▸ Supplied material:
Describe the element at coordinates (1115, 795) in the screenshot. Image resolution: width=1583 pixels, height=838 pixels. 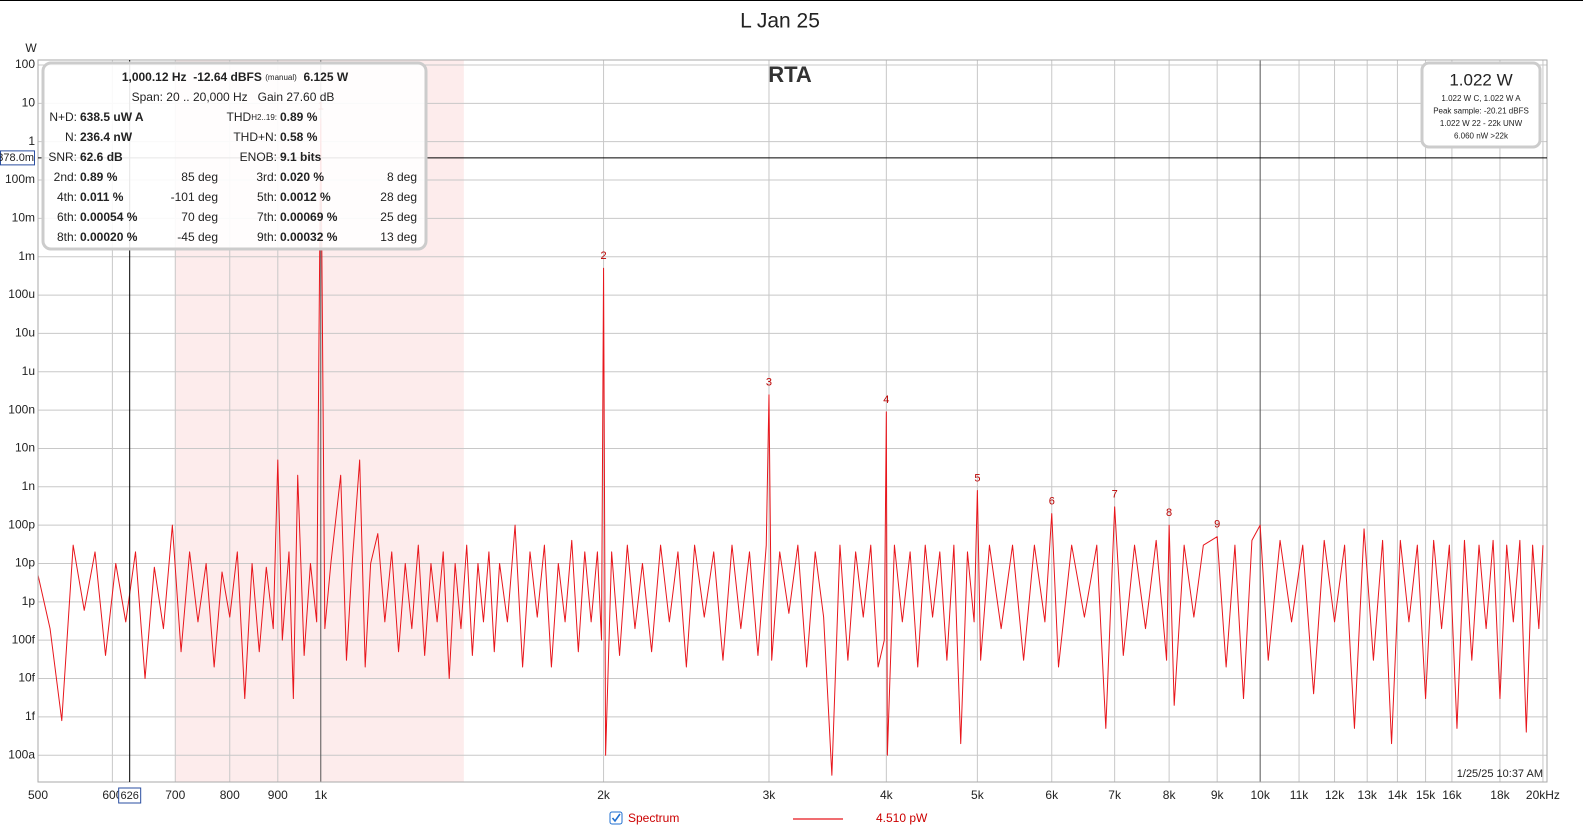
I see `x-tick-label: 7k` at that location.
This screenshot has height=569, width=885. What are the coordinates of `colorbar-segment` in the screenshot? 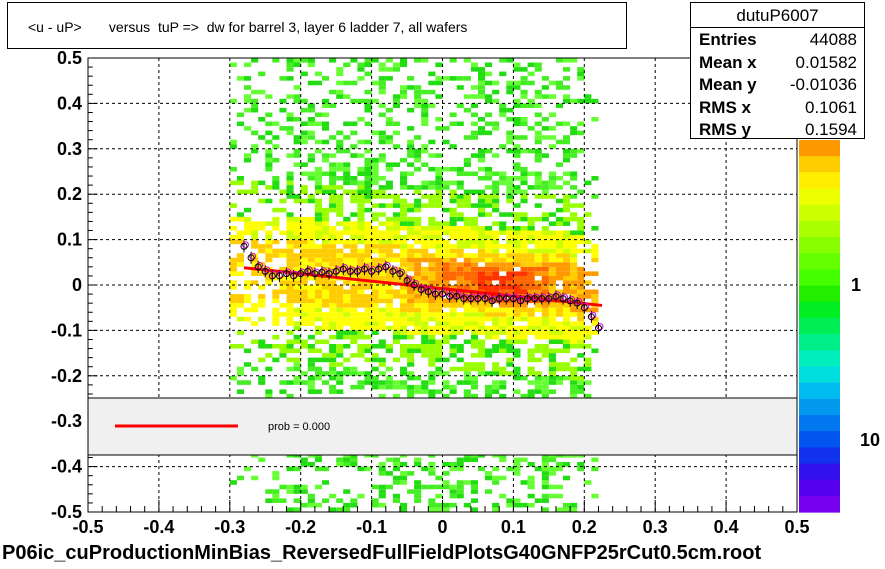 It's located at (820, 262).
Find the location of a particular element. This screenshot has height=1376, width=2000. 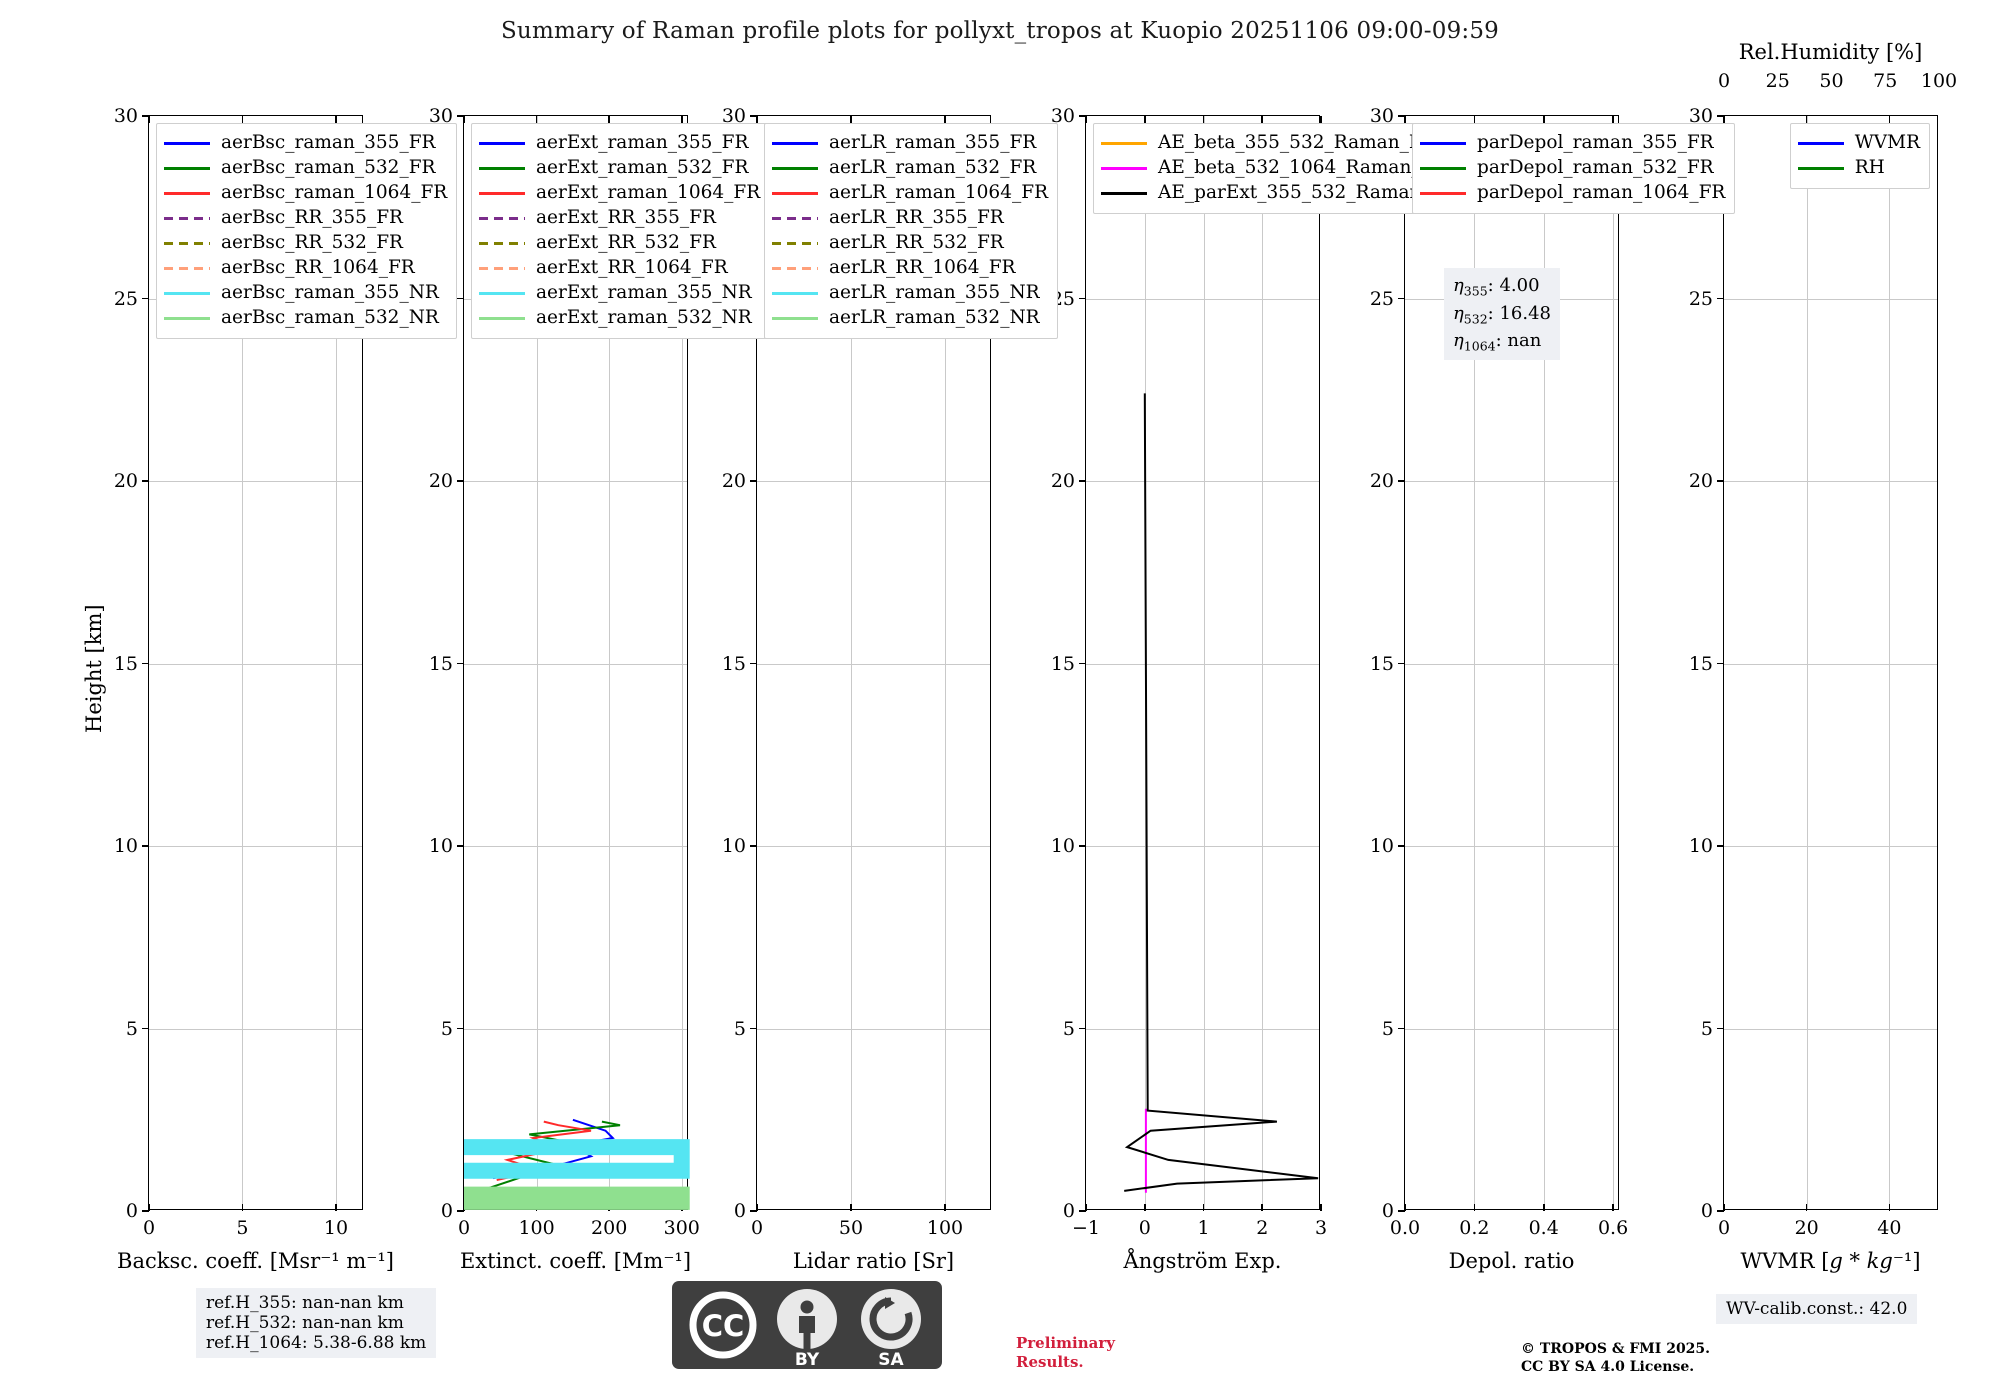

* * *

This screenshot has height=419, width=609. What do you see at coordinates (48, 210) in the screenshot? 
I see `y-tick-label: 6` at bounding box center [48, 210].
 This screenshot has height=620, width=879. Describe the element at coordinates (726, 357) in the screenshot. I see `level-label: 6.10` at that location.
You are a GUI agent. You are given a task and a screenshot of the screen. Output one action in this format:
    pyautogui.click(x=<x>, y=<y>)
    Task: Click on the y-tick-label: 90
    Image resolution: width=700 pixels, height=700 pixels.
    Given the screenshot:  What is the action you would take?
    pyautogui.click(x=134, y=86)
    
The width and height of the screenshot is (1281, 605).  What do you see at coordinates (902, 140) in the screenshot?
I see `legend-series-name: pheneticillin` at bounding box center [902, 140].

* * *

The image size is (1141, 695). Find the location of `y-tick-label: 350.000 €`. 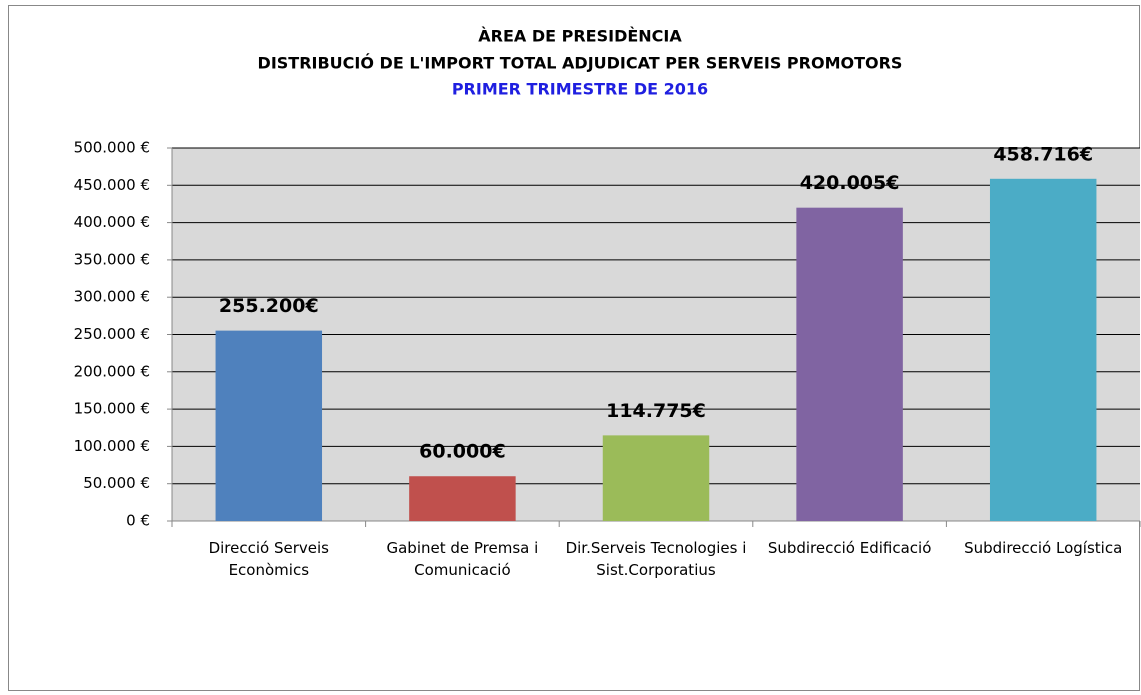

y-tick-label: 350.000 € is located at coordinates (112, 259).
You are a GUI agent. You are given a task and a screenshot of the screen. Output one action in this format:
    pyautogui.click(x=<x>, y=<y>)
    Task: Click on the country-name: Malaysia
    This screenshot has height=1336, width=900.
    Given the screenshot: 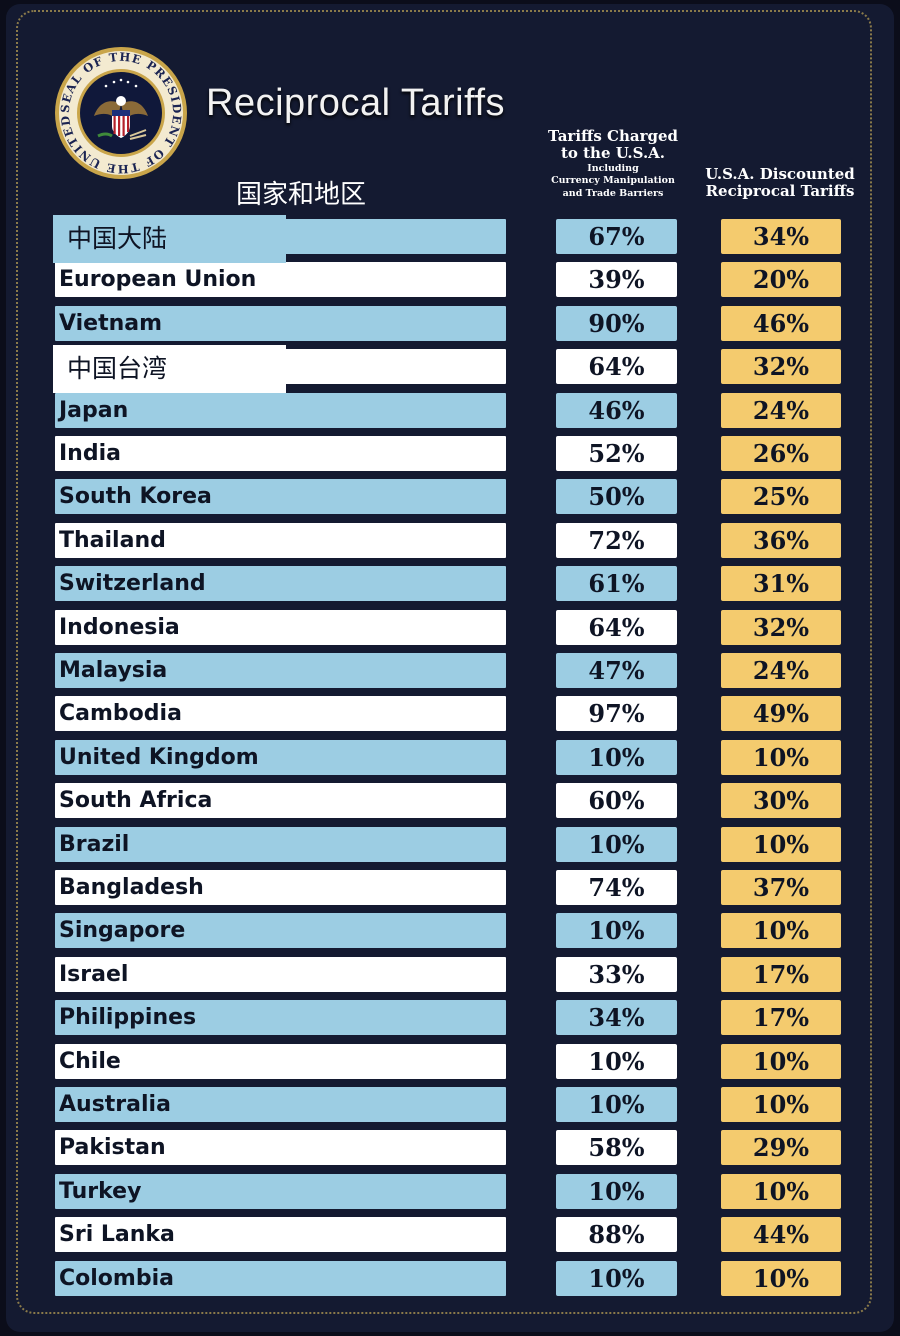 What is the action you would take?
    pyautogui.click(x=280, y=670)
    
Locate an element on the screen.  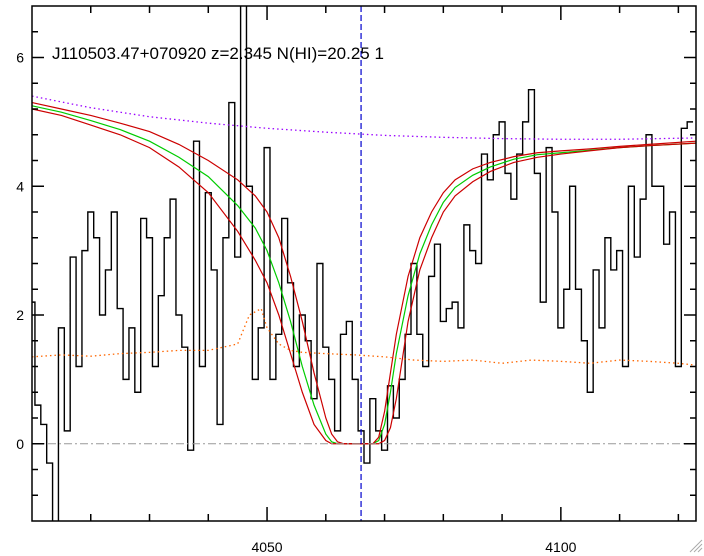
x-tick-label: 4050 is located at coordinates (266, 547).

▸ What to produce: Recast the part of the rows that opens with the line containing "This screenshot has height=419, width=609." and closes with the line containing "This screenshot has height=620, width=879." as a Markdown table with the columns Number and Line Text, numbering each line and omitting any blank lines.

▸ Solved exercise:
| Number | Line Text |
|---|---|
| 1 | This screenshot has height=419, width=609. What do you see at coordinates (48, 210) in the screenshot?  |
| 2 | I see `y-tick-label: 6` at bounding box center [48, 210]. |
| 3 |  This screenshot has height=620, width=879. Describe the element at coordinates (726, 357) in the screenshot. I see `level-label: 6.10` at that location. |